Par ses convictions et ses pratiques, le président tunisien est loin de tout extrémisme. Beaucoup de ses détracteurs le qualifient plutôt de «conservateur». Par ailleurs, les mesures du 25 juillet prises sous l’angle géostratégique et politique s’inscrivent clairement dans la mouvance contraire à l’utilisation de la religion dans la politique.
Une dernière réserve que pourrait soulever la position américaine à l’encontre du président est son soutien total à la cause palestinienne. Une telle réserve est en fait basée sur une fausse confusion, qu’elle soit volontaire ou naïve entre anti-judaïsme et la légitimité des droits des Palestiniens.

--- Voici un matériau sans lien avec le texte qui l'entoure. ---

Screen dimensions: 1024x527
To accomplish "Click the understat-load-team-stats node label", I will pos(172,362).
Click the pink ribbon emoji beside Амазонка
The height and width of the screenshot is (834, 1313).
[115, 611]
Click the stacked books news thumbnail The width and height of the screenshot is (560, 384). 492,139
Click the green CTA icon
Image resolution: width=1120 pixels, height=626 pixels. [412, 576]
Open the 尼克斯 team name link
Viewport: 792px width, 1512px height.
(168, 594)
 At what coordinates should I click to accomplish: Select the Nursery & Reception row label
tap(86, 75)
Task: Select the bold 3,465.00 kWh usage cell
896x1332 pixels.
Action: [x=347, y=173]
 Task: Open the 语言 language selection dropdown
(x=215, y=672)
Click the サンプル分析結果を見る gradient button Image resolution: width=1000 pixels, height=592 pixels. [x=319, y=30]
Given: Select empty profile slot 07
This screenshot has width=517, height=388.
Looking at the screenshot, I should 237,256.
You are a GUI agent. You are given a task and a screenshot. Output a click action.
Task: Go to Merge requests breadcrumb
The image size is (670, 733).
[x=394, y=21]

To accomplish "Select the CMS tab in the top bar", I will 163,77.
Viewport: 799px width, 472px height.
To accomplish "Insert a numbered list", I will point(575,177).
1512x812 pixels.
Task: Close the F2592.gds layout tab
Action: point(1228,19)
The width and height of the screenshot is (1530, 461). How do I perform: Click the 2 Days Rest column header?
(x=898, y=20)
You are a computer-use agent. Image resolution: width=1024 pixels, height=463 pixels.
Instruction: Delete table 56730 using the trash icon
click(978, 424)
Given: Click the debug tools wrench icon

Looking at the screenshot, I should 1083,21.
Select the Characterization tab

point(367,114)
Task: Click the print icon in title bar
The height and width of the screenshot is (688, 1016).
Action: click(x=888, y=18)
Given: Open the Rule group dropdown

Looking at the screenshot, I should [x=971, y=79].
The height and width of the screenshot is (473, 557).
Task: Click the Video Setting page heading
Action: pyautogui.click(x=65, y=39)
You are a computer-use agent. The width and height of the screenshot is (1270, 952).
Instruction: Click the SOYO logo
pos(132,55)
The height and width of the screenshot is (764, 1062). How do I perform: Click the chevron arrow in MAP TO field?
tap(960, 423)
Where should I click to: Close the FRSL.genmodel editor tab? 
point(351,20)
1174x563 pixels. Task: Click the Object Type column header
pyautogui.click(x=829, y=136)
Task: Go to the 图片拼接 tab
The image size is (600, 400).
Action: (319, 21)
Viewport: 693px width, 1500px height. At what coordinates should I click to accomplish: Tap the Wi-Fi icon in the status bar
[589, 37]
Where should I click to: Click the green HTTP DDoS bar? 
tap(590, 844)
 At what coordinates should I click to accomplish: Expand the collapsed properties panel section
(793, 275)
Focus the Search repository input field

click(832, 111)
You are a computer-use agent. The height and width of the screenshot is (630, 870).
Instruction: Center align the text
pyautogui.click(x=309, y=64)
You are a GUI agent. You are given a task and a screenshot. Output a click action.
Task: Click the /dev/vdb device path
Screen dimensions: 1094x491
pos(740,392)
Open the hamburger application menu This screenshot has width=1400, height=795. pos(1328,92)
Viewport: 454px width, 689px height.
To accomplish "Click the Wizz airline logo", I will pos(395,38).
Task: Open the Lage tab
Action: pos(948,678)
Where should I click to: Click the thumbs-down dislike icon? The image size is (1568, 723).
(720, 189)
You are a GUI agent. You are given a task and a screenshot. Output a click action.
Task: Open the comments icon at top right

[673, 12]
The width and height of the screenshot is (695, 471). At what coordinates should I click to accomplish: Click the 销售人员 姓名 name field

Il est à espérer que le président Saïed ait pu clarifier ce sujet car l’opinion publique et les politiciens américains de tout bord sont extrêmement sensibles à cette question.
Sans vouloir jouer au devin, on peut penser que la visite de la délégation américaine au Palais de Carthage et ses discussions avec le président tunisien aient pu apporter un éclairage serein et constructif dans la relation entre les deux pays. Les défis de la Tunisie pour rétablir une démocratie authentique et équitable ainsi qu’un relèvement économique et sanitaire n’ont nul besoin de complications ou malentendus d’ordre international.
* Avocat à Tunis et à Genève.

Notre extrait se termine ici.